Higher Is Waiting is mostly a memoir, but also somewhat of a Bible study-type devotional. The book is divided into a bunch of little chapters where Perry offers up an anecdote from his life, then shares the lesson he learned, a related Bible verse to study, and asks a few reflection questions.
In my opinion, about a third of the book is throwaway. Perry’s stories aren’t always that interesting, and some of the insights aren’t all that, well, insightful. I spent a lot of time in church growing up, and many of Perry’s lessons were already very familiar to me. I’m guessing other readers will feel the same way.
Where this book excels, though, is in the stories about Perry’s own childhood. I never knew he grew up poor or that his father was an abusive alcoholic. I didn’t realize Perry was so close to his mother and that, even as a child, he felt wholly responsible for protecting her.
It’s clear that Perry’s experience of growing up in an abusive home helped him (and, let’s face it, probably forced him…) to be a sharp and discerning observer of people.
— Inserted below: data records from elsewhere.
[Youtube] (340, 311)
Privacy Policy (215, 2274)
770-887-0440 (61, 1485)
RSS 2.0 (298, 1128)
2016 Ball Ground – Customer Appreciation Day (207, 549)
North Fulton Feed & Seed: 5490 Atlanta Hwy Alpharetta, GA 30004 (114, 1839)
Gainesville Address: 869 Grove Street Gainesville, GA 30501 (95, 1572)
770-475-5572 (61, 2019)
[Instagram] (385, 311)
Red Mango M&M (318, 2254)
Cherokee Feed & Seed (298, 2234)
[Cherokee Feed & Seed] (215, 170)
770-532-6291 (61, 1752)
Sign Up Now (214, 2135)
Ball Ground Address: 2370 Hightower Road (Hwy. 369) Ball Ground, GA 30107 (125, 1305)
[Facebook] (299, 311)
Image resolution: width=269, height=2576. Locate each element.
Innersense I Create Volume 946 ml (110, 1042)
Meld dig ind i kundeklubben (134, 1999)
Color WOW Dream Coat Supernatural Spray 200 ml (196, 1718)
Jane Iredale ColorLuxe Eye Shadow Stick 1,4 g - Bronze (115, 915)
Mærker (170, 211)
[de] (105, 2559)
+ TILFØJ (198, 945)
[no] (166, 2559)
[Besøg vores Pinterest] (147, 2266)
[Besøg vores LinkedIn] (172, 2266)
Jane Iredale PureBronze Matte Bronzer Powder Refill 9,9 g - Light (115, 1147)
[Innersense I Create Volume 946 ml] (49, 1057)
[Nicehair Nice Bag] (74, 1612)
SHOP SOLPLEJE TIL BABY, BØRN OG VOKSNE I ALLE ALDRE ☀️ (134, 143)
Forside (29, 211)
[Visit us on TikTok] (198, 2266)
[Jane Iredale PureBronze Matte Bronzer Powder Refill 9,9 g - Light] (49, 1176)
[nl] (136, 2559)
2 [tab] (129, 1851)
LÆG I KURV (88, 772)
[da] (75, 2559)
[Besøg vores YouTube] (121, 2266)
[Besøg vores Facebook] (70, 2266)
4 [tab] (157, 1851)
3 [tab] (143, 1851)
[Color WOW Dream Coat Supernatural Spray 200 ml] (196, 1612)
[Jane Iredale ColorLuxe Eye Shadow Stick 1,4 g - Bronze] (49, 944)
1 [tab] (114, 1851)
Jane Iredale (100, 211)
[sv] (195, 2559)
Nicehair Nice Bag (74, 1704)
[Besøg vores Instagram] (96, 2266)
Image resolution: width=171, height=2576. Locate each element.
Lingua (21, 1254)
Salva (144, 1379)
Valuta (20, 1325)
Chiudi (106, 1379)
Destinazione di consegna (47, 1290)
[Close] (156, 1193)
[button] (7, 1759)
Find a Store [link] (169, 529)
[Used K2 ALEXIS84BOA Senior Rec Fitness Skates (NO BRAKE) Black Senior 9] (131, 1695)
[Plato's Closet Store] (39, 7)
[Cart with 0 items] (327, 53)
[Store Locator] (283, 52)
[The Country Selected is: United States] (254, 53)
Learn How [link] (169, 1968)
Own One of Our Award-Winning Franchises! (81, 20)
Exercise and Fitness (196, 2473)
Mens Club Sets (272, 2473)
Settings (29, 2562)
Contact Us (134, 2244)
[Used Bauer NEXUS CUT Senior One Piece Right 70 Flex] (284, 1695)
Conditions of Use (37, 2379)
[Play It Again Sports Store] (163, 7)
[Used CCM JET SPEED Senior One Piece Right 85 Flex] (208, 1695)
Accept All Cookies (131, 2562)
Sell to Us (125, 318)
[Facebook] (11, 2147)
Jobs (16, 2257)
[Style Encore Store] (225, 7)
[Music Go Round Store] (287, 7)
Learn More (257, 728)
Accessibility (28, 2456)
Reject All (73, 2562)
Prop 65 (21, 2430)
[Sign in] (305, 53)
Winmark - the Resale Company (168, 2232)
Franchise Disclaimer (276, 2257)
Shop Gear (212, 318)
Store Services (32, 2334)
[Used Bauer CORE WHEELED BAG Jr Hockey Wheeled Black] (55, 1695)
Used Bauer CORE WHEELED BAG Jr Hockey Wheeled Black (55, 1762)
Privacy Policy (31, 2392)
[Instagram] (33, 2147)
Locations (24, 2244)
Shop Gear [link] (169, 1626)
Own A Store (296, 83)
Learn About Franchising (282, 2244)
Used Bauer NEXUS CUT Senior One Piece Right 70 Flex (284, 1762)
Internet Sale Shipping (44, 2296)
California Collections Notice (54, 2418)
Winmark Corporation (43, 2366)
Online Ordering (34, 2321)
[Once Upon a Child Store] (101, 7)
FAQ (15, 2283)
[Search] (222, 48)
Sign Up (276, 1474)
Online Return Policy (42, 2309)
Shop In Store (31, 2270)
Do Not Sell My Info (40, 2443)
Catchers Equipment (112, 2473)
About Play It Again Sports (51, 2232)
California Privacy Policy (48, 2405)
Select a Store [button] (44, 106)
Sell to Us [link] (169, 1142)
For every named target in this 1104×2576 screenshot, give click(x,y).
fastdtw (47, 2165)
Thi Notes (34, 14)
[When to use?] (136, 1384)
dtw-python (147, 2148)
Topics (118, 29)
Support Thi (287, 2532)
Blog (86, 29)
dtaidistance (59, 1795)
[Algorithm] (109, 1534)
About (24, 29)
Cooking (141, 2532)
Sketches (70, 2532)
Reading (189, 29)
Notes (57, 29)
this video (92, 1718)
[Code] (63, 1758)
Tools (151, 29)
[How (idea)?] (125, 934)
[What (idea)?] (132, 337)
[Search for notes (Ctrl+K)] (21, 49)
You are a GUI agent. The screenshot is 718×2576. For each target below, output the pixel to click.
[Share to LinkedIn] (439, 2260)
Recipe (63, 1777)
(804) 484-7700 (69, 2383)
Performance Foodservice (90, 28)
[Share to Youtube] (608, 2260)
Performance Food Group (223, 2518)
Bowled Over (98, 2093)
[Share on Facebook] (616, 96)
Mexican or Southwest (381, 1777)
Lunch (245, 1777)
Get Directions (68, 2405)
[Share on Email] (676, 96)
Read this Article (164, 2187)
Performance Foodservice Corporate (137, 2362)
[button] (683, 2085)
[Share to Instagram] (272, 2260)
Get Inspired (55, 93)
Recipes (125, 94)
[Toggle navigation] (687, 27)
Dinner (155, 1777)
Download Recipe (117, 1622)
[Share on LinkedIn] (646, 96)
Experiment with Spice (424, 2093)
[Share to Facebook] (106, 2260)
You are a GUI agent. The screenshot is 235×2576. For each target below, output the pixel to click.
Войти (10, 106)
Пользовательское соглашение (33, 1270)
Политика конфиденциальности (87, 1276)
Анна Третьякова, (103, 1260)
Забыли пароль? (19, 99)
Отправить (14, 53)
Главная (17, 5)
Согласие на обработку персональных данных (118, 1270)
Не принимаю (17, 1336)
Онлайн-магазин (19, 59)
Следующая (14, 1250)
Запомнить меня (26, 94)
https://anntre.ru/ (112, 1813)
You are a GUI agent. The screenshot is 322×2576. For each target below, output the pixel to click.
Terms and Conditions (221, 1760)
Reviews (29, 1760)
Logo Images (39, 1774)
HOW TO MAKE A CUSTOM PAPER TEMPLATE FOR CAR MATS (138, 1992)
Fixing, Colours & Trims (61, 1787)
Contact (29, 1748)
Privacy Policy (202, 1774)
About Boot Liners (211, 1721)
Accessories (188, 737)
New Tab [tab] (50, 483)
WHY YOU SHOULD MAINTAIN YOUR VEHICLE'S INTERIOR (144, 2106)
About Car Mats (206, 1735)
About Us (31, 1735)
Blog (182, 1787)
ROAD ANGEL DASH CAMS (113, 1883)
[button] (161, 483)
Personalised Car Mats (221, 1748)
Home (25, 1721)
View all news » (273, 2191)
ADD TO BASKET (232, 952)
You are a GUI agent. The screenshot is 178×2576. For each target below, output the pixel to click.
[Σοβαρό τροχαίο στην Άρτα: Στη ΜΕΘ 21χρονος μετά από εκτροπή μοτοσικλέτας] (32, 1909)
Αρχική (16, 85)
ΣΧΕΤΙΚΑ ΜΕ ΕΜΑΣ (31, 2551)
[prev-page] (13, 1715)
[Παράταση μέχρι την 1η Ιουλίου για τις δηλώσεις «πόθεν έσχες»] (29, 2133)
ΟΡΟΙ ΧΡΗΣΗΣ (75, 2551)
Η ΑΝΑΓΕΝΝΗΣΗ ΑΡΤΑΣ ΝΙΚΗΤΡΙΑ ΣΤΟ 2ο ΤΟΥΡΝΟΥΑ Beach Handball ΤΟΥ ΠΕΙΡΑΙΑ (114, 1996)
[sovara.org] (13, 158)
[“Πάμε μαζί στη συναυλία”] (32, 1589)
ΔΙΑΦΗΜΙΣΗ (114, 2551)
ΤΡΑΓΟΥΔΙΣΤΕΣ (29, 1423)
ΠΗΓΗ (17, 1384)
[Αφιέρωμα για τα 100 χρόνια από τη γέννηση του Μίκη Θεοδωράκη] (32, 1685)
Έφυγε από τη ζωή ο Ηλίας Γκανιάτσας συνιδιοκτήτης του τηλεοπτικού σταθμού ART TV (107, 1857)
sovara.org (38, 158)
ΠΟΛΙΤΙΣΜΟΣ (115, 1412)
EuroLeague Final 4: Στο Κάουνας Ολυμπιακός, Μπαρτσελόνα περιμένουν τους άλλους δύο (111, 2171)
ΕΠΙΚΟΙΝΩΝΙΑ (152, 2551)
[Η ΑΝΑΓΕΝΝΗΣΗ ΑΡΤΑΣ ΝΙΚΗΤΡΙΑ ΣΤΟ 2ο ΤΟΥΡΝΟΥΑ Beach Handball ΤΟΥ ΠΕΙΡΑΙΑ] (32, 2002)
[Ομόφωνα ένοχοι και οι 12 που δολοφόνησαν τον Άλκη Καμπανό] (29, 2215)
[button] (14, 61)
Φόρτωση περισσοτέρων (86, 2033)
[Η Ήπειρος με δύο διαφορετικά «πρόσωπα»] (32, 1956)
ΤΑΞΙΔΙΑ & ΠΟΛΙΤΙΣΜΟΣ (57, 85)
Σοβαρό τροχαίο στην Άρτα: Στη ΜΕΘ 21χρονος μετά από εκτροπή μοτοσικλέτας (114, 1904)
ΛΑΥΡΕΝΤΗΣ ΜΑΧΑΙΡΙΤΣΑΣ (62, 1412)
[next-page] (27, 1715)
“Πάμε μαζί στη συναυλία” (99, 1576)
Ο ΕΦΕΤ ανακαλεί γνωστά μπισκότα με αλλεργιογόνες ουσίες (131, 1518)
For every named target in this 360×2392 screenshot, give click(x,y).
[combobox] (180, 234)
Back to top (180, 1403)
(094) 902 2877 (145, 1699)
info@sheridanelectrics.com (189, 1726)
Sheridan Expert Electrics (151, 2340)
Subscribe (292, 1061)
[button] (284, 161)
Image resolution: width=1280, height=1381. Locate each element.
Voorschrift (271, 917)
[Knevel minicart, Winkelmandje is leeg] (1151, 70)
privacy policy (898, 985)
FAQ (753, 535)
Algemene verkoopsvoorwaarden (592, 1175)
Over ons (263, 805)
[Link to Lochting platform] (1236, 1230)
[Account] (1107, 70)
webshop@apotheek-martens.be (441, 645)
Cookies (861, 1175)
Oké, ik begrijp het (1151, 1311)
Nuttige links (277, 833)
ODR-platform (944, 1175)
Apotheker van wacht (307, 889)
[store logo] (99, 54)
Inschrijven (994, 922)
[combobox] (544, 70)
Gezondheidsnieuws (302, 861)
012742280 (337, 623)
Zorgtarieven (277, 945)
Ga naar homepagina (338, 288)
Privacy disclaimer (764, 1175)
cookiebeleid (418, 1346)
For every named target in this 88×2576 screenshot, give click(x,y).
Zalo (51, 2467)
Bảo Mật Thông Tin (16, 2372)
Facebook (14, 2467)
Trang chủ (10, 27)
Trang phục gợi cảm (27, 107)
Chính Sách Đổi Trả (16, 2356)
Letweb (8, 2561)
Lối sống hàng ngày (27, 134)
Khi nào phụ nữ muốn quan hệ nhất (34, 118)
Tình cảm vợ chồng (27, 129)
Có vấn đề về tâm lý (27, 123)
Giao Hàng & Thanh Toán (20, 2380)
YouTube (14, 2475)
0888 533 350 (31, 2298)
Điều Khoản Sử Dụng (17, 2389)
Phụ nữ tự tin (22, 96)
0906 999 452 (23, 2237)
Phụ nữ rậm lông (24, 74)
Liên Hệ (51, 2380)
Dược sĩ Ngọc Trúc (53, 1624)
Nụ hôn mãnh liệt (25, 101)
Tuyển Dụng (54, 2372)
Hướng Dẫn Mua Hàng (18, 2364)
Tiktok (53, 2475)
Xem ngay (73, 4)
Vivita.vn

The guy is perceptive, and he has an impressive ability to see what motivates the people he interacts with. Yet despite his experiences early on in life and despite having that natural ability to “sniff out” danger or ill intention, Perry has managed to develop an accepting and loving graciousness toward people, even toward those who have wronged him. I can’t help but respect that.
I admire Perry for how far he’s come in life, for his perseverance and hard work. And I appreciate how honest he is in this book. I still think certain chapters could have been stronger (or even eliminated altogether), but I so enjoyed learning about Perry’s childhood and hearing his thoughts on people, family, relationships, work, and life.